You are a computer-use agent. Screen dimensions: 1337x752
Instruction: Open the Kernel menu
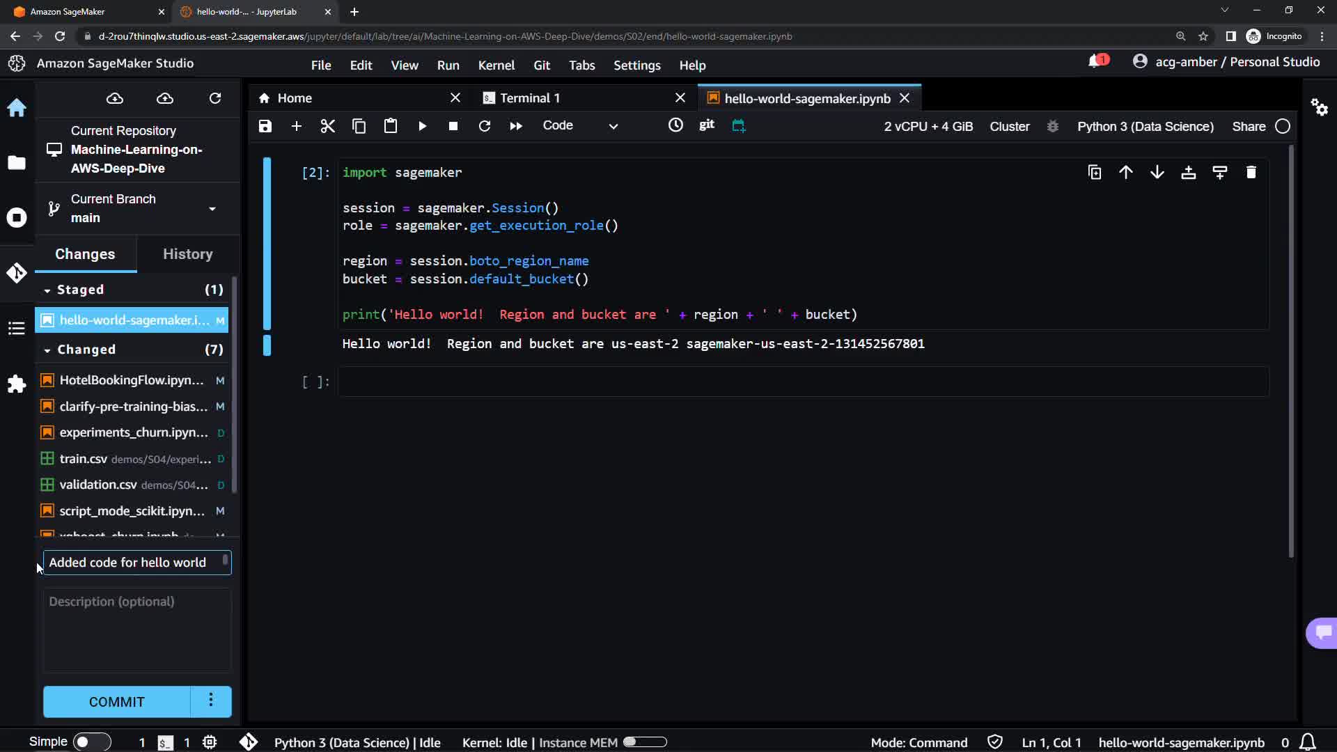point(496,65)
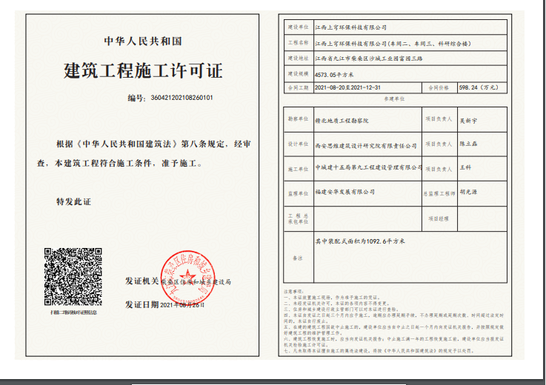This screenshot has height=385, width=546.
Task: Click the 设计单位 value 西安思维建筑设计研究院
Action: click(x=366, y=145)
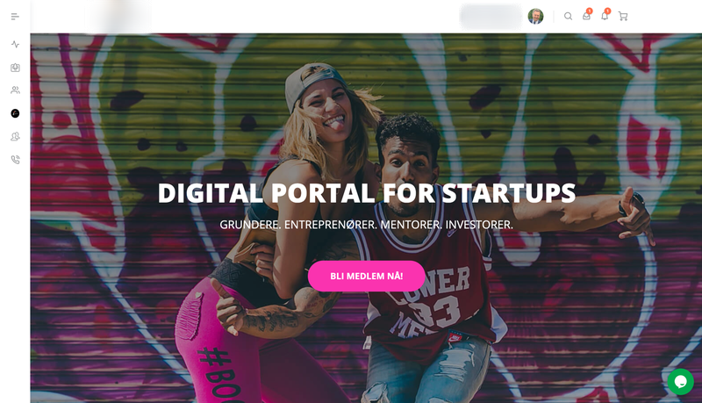Open the members people icon in the sidebar
Image resolution: width=702 pixels, height=403 pixels.
(x=15, y=90)
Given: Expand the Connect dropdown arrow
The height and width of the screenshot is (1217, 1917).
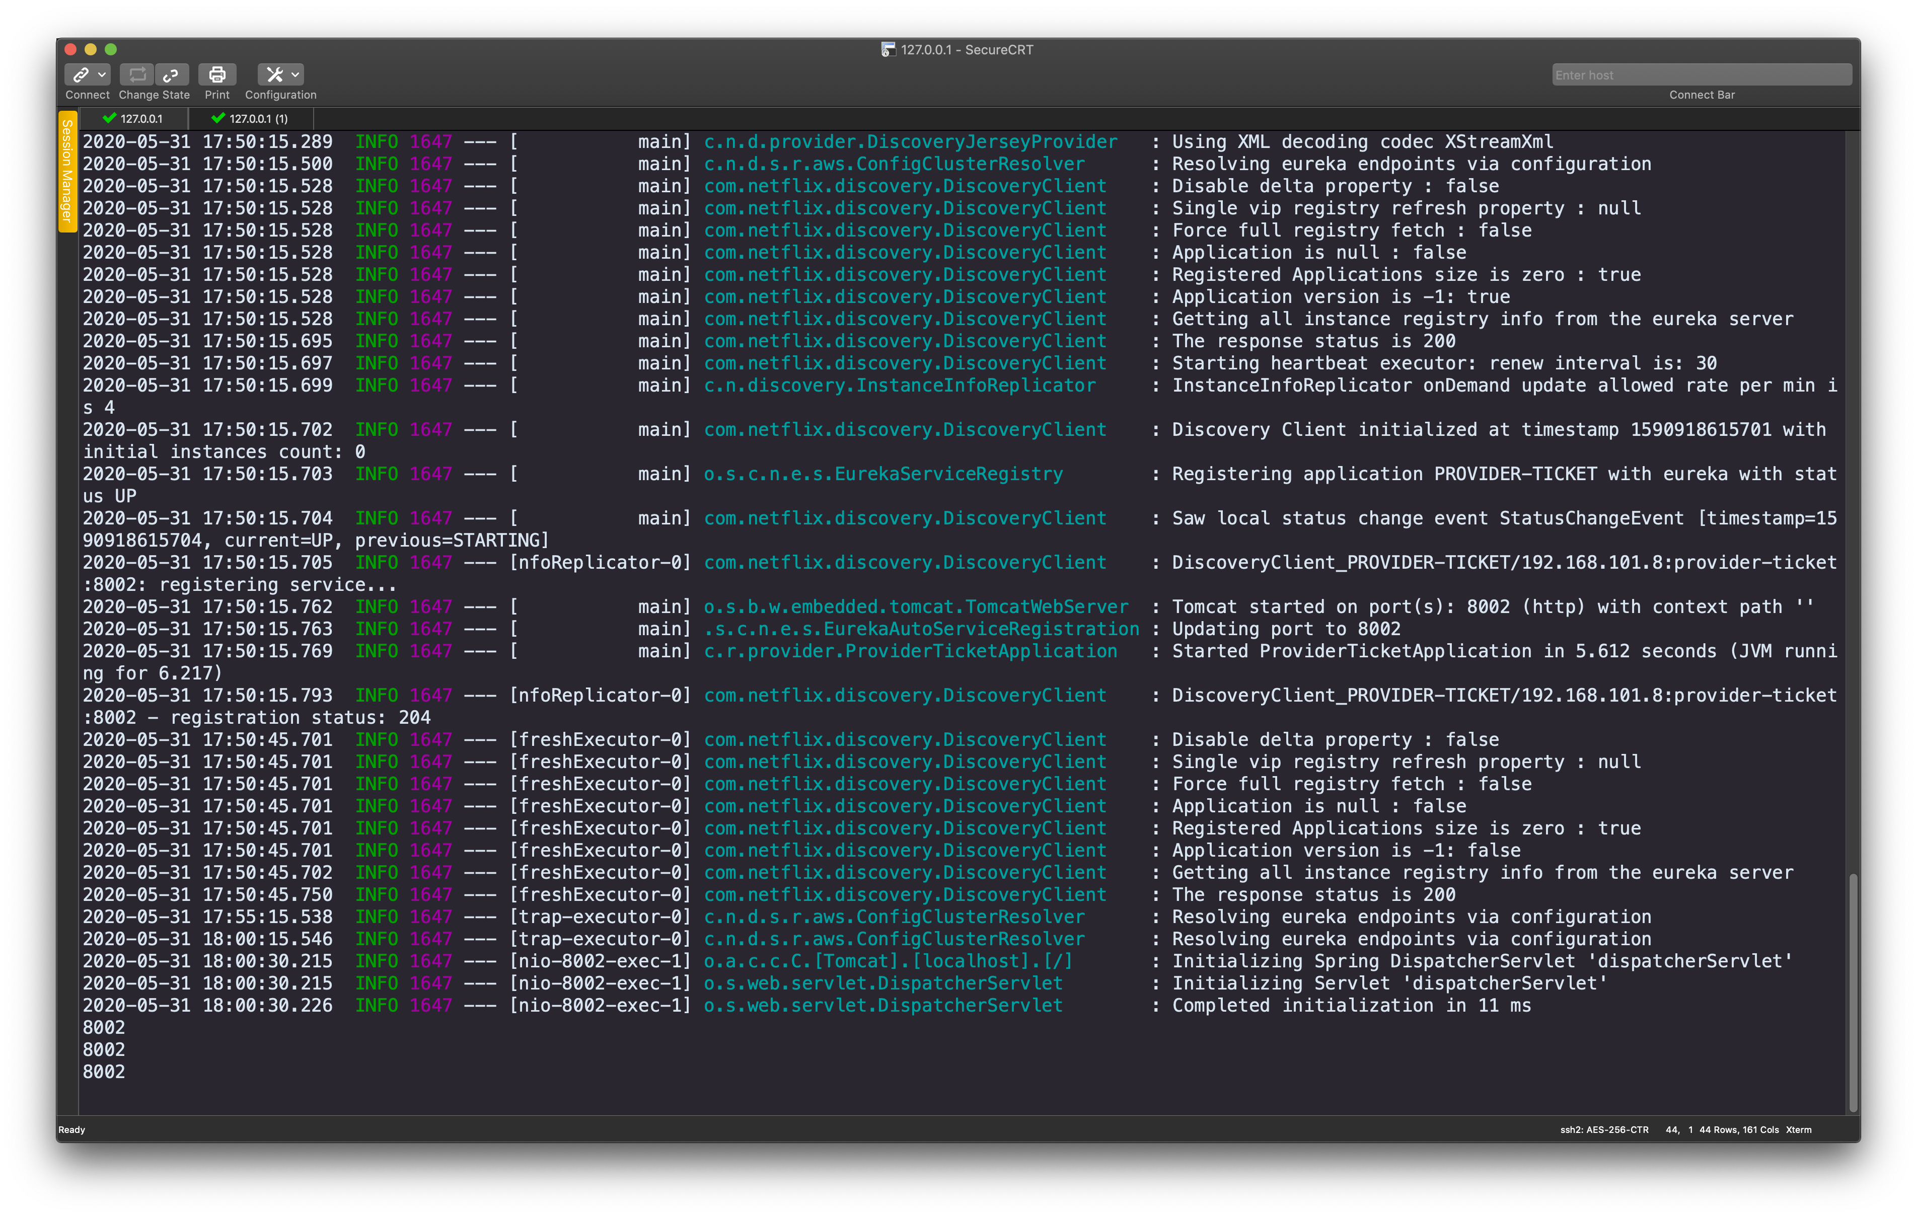Looking at the screenshot, I should [x=102, y=75].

++++++++++

* [DIRECTIONS]:
Retype the listing above verbatim, line for line, and leave the pictures out of your copy.

* [RESPONSE FOR THIS EXERCISE]:
You are a computer-use agent. Screen dimensions: 1337x752
Instruction: Open the Kernel menu
point(496,65)
This screenshot has height=385, width=546.
Task: Click the 设计单位 value 西安思维建筑设计研究院
Action: click(x=366, y=145)
Open the members people icon in the sidebar
Image resolution: width=702 pixels, height=403 pixels.
(x=15, y=90)
Given: Expand the Connect dropdown arrow
The height and width of the screenshot is (1217, 1917).
Looking at the screenshot, I should [x=102, y=75].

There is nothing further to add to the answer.